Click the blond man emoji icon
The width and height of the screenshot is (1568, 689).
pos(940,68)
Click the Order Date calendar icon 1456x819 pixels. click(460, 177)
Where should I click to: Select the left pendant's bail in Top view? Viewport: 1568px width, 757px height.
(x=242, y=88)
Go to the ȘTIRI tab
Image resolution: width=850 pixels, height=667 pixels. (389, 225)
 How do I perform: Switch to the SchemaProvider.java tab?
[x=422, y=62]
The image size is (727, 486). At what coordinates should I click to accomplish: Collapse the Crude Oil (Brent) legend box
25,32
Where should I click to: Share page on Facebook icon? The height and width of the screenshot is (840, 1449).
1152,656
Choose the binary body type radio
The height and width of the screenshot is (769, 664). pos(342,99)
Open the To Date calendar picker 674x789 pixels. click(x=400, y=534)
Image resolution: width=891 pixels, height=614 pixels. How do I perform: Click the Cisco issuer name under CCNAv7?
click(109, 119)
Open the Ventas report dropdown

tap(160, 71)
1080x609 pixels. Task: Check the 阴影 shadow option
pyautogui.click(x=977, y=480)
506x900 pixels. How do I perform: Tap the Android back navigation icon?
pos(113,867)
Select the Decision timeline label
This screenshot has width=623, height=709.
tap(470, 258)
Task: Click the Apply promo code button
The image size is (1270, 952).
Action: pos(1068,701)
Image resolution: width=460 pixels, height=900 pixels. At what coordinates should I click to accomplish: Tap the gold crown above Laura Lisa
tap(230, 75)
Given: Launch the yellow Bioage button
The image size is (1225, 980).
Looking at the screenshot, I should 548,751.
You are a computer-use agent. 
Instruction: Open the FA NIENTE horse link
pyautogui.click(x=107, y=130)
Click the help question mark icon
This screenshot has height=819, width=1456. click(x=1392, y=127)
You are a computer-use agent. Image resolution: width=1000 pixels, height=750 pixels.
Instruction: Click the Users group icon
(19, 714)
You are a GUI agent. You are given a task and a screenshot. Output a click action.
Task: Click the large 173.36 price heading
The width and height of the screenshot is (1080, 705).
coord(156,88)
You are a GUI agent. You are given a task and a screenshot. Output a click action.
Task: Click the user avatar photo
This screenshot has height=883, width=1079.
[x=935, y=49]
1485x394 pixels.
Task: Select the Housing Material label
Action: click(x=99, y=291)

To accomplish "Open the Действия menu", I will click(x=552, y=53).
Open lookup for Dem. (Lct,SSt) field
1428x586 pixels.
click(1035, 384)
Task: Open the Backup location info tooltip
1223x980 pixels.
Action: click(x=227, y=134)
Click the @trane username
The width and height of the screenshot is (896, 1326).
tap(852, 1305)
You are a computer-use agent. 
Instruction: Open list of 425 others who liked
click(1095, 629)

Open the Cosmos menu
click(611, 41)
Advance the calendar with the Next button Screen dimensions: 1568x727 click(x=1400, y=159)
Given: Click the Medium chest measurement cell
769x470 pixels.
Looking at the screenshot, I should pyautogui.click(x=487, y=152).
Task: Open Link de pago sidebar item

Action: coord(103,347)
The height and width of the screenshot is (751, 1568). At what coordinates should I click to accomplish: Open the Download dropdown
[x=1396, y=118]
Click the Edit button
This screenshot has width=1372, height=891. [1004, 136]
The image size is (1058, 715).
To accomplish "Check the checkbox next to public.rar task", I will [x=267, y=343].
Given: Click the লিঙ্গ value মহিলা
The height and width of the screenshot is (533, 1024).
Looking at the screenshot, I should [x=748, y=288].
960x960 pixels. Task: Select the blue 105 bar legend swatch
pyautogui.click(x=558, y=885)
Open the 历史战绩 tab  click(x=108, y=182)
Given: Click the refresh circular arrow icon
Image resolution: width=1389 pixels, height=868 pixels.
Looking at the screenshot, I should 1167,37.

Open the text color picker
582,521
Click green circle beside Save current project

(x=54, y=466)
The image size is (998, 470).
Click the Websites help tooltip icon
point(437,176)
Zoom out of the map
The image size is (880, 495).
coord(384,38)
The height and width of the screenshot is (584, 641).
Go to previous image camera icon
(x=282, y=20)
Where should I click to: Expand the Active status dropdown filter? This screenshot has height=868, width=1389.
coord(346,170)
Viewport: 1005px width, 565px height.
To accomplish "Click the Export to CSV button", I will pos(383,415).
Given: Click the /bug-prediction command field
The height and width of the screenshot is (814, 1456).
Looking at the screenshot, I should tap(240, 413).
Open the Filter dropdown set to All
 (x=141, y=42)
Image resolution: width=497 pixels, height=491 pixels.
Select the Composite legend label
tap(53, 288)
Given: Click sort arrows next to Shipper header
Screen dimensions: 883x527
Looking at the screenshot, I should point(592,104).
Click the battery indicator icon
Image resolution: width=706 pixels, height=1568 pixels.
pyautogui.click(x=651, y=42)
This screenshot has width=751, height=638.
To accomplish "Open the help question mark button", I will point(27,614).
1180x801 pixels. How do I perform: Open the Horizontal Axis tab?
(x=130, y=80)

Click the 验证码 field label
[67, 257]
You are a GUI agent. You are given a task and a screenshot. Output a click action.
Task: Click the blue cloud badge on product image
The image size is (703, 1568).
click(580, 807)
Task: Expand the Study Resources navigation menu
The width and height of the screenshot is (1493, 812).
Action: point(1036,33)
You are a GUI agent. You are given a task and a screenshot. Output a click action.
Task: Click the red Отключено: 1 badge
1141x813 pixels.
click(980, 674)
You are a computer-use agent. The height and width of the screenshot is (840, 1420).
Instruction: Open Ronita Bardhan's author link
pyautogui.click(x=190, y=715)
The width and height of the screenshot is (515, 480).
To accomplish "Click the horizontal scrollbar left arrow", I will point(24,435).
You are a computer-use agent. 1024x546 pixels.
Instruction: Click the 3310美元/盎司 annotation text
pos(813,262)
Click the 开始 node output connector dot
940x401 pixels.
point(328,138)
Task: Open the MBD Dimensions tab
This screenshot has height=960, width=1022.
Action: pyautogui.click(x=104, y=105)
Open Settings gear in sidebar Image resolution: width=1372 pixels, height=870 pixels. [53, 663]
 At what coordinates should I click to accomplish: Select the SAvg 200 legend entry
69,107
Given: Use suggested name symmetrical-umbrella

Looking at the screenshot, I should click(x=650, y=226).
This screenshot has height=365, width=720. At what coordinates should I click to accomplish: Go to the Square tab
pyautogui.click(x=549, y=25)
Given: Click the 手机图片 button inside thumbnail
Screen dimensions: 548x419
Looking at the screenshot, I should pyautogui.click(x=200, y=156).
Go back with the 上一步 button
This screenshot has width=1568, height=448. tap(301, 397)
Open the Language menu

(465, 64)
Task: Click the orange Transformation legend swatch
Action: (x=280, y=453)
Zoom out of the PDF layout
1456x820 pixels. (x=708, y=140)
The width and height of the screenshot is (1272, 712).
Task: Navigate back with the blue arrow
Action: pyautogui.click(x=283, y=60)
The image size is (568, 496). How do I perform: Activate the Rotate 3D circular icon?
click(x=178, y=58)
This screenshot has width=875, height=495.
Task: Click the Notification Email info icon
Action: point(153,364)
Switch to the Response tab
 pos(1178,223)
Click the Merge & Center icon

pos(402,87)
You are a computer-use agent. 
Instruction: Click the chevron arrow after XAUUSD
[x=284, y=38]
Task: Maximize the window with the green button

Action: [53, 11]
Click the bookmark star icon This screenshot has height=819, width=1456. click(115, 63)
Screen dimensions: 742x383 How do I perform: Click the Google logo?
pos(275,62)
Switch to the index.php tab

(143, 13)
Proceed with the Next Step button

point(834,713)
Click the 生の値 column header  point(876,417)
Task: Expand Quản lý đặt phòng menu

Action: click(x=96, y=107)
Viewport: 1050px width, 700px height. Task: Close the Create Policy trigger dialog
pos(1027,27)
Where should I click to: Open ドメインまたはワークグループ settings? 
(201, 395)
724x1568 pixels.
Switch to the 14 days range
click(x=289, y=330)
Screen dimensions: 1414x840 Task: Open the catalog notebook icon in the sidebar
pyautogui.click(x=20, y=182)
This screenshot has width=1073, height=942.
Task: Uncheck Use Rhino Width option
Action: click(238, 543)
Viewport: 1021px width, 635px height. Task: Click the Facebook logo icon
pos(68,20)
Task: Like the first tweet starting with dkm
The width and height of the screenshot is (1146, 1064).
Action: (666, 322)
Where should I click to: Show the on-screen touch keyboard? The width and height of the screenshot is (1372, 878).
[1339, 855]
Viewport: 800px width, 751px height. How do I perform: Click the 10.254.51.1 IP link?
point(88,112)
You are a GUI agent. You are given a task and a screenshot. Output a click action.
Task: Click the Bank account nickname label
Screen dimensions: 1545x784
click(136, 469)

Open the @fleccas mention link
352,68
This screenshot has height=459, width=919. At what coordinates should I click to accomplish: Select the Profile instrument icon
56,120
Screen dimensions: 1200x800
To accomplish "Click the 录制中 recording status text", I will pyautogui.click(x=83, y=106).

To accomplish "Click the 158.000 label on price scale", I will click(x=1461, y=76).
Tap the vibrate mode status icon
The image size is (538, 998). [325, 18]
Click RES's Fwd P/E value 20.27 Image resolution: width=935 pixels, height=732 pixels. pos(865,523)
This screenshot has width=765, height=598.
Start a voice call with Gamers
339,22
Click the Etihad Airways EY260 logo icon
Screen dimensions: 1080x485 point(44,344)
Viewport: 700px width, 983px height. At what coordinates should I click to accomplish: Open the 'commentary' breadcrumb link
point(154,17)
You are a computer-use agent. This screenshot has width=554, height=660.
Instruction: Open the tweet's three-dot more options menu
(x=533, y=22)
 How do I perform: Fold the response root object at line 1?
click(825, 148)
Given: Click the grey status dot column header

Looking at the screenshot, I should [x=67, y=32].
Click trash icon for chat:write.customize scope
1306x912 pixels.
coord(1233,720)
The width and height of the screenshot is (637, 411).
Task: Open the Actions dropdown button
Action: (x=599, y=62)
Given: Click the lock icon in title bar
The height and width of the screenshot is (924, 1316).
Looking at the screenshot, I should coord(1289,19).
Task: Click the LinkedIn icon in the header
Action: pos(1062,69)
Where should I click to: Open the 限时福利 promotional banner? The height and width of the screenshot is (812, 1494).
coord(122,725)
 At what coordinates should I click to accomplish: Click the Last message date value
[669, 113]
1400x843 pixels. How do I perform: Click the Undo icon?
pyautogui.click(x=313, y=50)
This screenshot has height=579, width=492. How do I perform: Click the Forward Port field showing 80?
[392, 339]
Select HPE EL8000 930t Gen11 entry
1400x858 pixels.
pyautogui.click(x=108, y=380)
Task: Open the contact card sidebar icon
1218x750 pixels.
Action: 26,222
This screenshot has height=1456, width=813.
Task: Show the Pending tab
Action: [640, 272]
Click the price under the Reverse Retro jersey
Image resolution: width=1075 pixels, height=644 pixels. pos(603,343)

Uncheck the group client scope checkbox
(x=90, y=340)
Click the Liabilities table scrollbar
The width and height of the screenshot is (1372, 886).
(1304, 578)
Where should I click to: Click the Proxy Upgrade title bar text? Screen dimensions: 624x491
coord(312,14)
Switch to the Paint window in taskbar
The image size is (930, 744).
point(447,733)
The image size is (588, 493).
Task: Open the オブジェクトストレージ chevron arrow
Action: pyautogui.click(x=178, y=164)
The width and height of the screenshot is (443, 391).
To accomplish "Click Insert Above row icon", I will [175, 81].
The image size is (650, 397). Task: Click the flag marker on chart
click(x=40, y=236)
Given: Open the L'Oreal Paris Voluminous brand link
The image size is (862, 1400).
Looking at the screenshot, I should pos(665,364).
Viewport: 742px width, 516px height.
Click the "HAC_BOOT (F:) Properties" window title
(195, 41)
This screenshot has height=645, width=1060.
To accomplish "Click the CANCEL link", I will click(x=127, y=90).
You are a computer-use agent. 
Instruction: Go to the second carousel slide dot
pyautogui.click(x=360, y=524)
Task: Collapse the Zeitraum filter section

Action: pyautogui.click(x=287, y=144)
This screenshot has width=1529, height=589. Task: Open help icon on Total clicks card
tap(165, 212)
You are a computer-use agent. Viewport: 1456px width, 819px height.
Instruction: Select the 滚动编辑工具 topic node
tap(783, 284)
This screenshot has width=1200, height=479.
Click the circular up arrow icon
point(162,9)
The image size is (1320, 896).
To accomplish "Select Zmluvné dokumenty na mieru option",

════════════════

§ **Exercise description**
Edit the rows from the line that contains "Choose the binary body type radio" through the line that contains "Action: pos(1068,701)", changing "dropdown" to "menu" and leaving everything else as it is. Return only those lines.

§ **Answer to the task**
Choose the binary body type radio
The height and width of the screenshot is (769, 664). pos(342,99)
Open the To Date calendar picker 674x789 pixels. click(x=400, y=534)
Image resolution: width=891 pixels, height=614 pixels. How do I perform: Click the Cisco issuer name under CCNAv7?
click(109, 119)
Open the Ventas report menu

tap(160, 71)
1080x609 pixels. Task: Check the 阴影 shadow option
pyautogui.click(x=977, y=480)
506x900 pixels. How do I perform: Tap the Android back navigation icon?
pos(113,867)
Select the Decision timeline label
This screenshot has width=623, height=709.
tap(470, 258)
Task: Click the Apply promo code button
The image size is (1270, 952).
Action: pos(1068,701)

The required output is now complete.